NSW Premier Gladys Berejiklian confirmed plans were underway to ensure health workers were first in line to get a vaccine.

“The health advice I received is quite optimistic about a potential vaccine in the early part of next year, but it will be limited in the number of people who can receive it,” the Premier said on Tuesday.

“We’re actually drawing up a plan now in NSW to ensure those most vulnerable and, of course, our health workers and those dealing directly with COVID patients manage to have that vaccine.”

Border restrictions easing

In another sign Australia is gaining confidence in its fight against the virus, border restrictions are gradually easing across the country.

On November 3, Queensland reopened to the rest of Australia, except Victoria and people from greater Sydney.

If Victoria’s impressive containment of COVID lasts, Queensland may restart quarantine-free travel with the state by early December.

Interstate holidays are about to become a possibility.
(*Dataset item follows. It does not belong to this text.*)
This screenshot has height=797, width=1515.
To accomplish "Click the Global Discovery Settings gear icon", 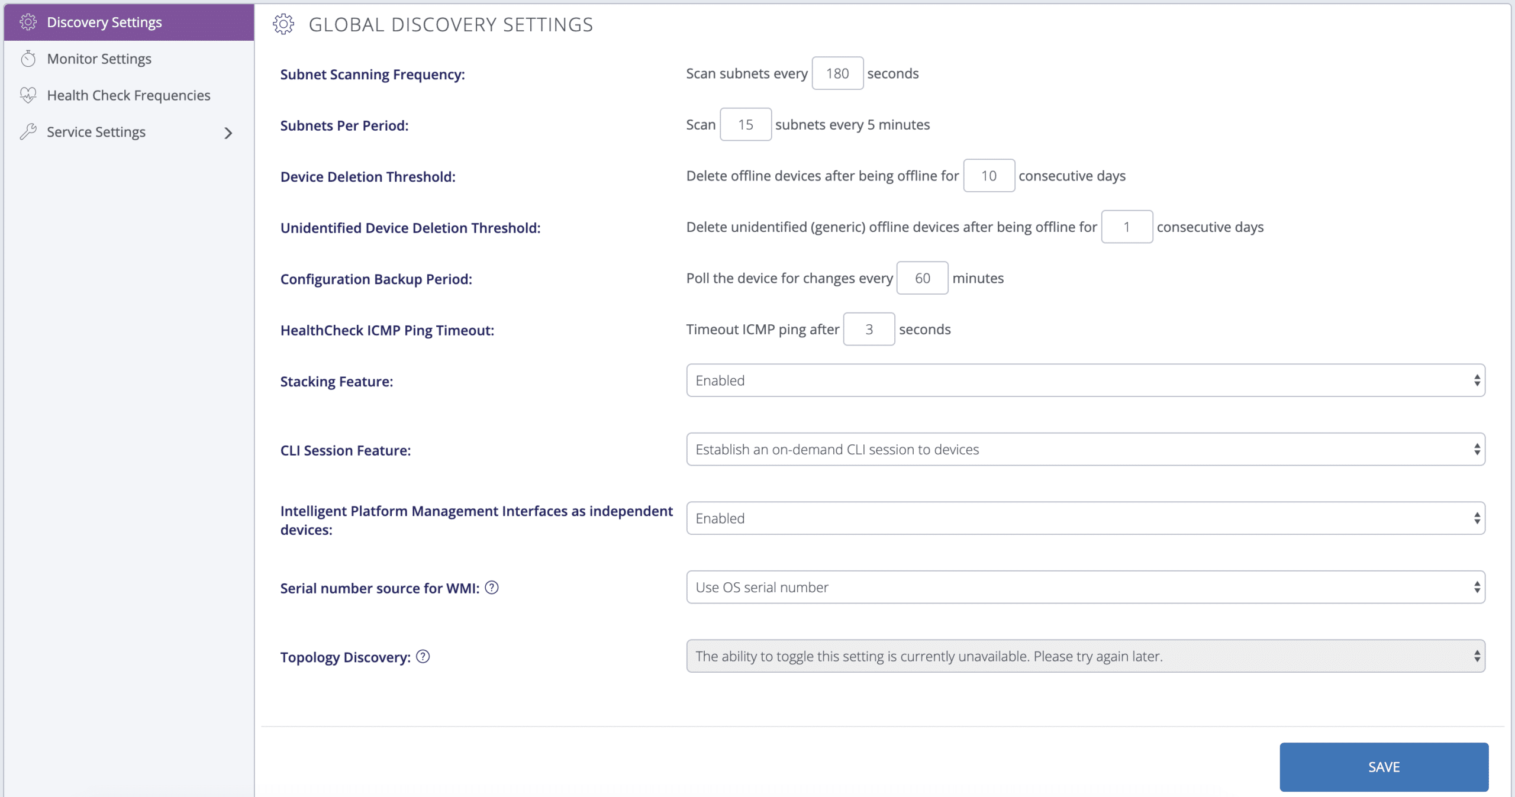I will pos(285,25).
Photo: Getty

Last week, Tasmania allowed quarantine-free travel to NSW residents, having already opened its borders to Queensland, South Australia, Western Australia, the Northern Territory and the Australian Capital Territory.

It plans to reopen to Victorians from December 1.

On November 23, NSW will reopen its border with Victoria.

Overseas travel on the agenda

Unlike Europe and the United States, several Asian countries have done an exceptional job of containing COVID-19.

In addition to New Zealand, which resumed flights into Melbourne on Monday, parts of Asia will be at the top of our post-pandemic travel list.

Qantas CEO Alan Joyce said reports of the promising Pfizer/BioNTech vaccine trials was “the best news the travel industry has had all year”.

“The news from the trial is extremely positive, probably better than most people were expecting,” Mr Joyce said.

On Tuesday, the PM said international travel would again be on the agenda at Friday’s national cabinet meeting.

“Out of many parts of Asia, particularly in North Asia – places like Taiwan and … provinces of China, Singapore – we are looking at what alternative arrangements could be had to channel visitors through appropriate quarantine arrangements for low-risk countries,” he said.

“That is a process other countries are doing as well. We are open to that. We have not come to a point of decision on that.”

That’s right.

Dreams of tucking into some Sichuan noodles in China or spotting dogs in prams in Taiwan might soon be a reality.